To test for significance differences between PEAK and NO_PEAK, we can use binary smooth surfaces as above:
curves$IsPEAK <- (curves$Category == "PEAK") * 1
m3.bin <- bam(y ~ te(time, trial) + te(time, trial, by = IsPEAK), data = curves)
summary(m3.bin)
##
## Family: gaussian
## Link function: identity
##
## Formula:
## y ~ te(time, trial) + te(time, trial, by = IsPEAK)
##
## Parametric coefficients:
## Estimate Std. Error t value Pr(>|t|)
## (Intercept) 0.1136094 0.0003081 368.8 <2e-16 ***
## ---
## Signif. codes: 0 '***' 0.001 '**' 0.01 '*' 0.05 '.' 0.1 ' ' 1
##
## Approximate significance of smooth terms:
## edf Ref.df F p-value
## te(time,trial) 9.0 9.001 29912.3 <2e-16 ***
## te(time,trial):IsPEAK 21.5 23.515 558.4 <2e-16 ***
## ---
## Signif. codes: 0 '***' 0.001 '**' 0.01 '*' 0.05 '.' 0.1 ' ' 1
##
## R-sq.(adj) = 0.96 Deviance explained = 96%
## fREML = -40962 Scale est. = 0.00094366 n = 19900
pvisgam(m3.bin, view = c("time", "trial"), select = 2, color = c('white', 'blue'), main = "PEAK - NO_PEAK", print.summary = FALSE)

* Document and screenshot pointing entries *
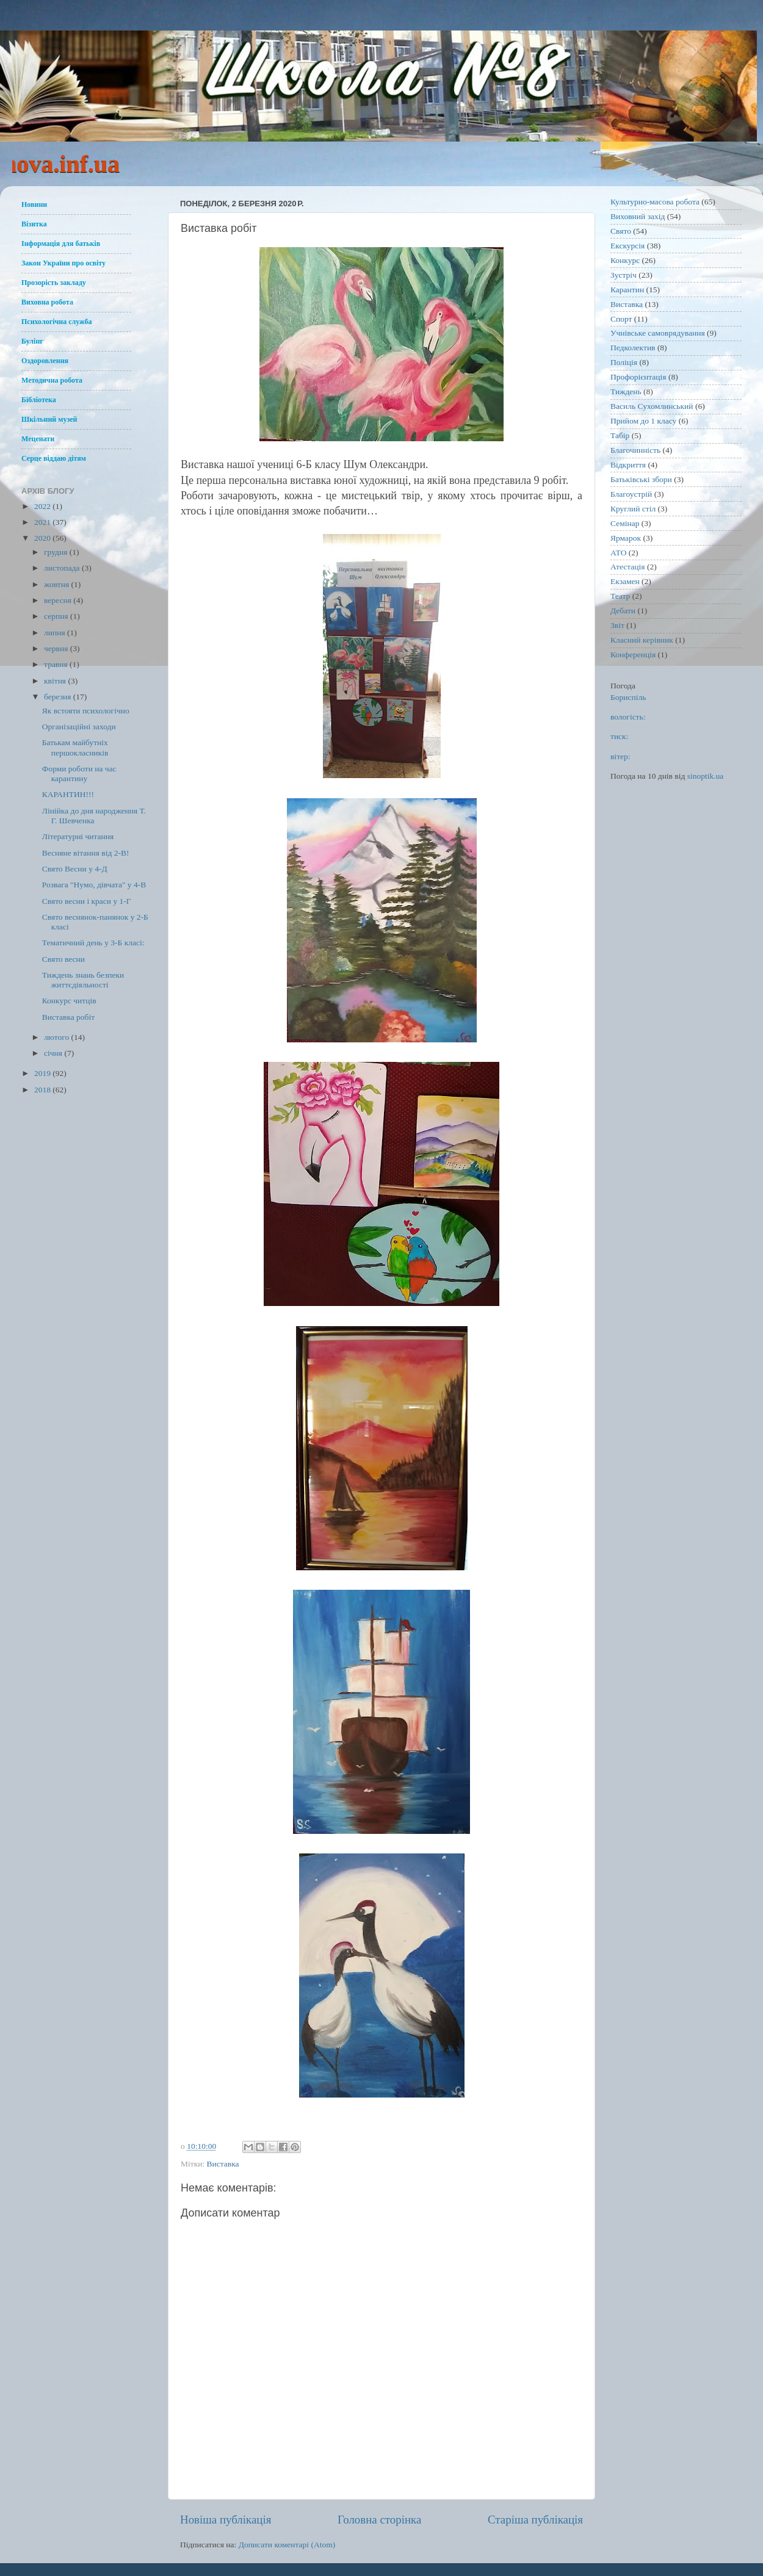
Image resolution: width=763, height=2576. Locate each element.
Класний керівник (641, 639)
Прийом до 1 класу (643, 420)
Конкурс (625, 260)
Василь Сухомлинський (651, 406)
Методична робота (51, 380)
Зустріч (623, 275)
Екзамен (625, 581)
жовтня (57, 584)
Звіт (617, 625)
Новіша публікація (225, 2519)
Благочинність (635, 450)
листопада (63, 567)
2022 (43, 506)
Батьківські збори (641, 479)
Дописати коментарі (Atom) (287, 2544)
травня (57, 664)
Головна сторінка (379, 2519)
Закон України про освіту (63, 263)
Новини (34, 204)
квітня (56, 680)
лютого (57, 1037)
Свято (620, 231)
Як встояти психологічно (85, 710)
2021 (43, 522)
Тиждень (626, 391)
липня (55, 632)
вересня (58, 600)
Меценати (37, 439)
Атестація (627, 566)
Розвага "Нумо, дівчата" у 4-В (94, 884)
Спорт (621, 318)
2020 (43, 538)
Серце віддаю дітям (53, 458)
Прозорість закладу (53, 282)
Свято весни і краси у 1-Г (86, 901)
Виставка (223, 2163)
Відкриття (628, 464)
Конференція (633, 654)
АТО (618, 552)
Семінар (624, 523)
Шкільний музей (49, 419)
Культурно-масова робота (655, 201)
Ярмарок (625, 538)
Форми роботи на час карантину (79, 773)
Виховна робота (47, 302)
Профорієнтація (638, 376)
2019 (43, 1073)
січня (54, 1053)
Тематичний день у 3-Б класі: (93, 942)
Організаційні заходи (79, 726)
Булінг (32, 341)
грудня (57, 552)
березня (58, 696)
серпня (57, 616)
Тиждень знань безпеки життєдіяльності (83, 979)
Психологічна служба (56, 321)
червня (57, 648)
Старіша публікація (535, 2519)
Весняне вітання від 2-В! (85, 852)
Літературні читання (78, 836)
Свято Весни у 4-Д (74, 868)
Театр (620, 596)
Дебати (622, 610)
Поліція (623, 362)
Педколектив (633, 347)
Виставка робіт (68, 1017)
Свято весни (63, 959)
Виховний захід (637, 216)
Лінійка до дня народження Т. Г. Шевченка (94, 815)
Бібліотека (38, 399)
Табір (619, 435)
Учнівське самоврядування (657, 332)
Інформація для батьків (60, 243)
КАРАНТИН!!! (68, 794)
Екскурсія (627, 245)
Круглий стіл (633, 508)
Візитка (34, 224)
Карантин (627, 289)
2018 (43, 1089)
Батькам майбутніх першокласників (75, 747)
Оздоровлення (44, 360)
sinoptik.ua (705, 776)
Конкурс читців (69, 1000)
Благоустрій (631, 494)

* Jobs *
a. Answer these questions about the model-fitting excerpt, one line each:
(i) Which function is called to fit m3.bin?
(ii) What adjusted R-squared does the summary report?
(iii) Which two colors are passed to pvisgam?
b. Continue the model-fitting excerpt from its last line.

* Answers for the tasks *
a.
(i) bam
(ii) 0.96
(iii) White and blue

b.
The difference PEAK - NO_PEAK is then significant, but the surface plot suggests that such difference does not change much along trial. To disentangle this, another form of tensor product is available, ti, which isolates the interaction:
| Equation | R formula |
|---|---|
| \(y_i = \beta_0 + \beta_P +\) | y ~ Category + |
| \(f_{1, NP}(t_i) + f_{1, N}(t_i) +\) | s(time, by = Category) + |
| \(f_{2, NP}(r_i) + f_{2, N}(r_i) +\) | s(trial, by = Category) + |
| \(f_{3, NP}(t_i, r_i) + f_{3, N}(t_i, r_i) + \epsilon_i\) | ti(time, trial, by = Category) |
m3.ti <- bam(y ~ Category + s(time, by = Category) + s(trial, by = Category) + ti(time, trial, by = Category), data = curves)
summary(m3.ti)
##
## Family: gaussian
## Link function: identity
##
## Formula:
## y ~ Category + s(time, by = Category) + s(trial, by = Category) +
## ti(time, trial, by = Category)
##
## Parametric coefficients:
## Estimate Std. Error t value Pr(>|t|)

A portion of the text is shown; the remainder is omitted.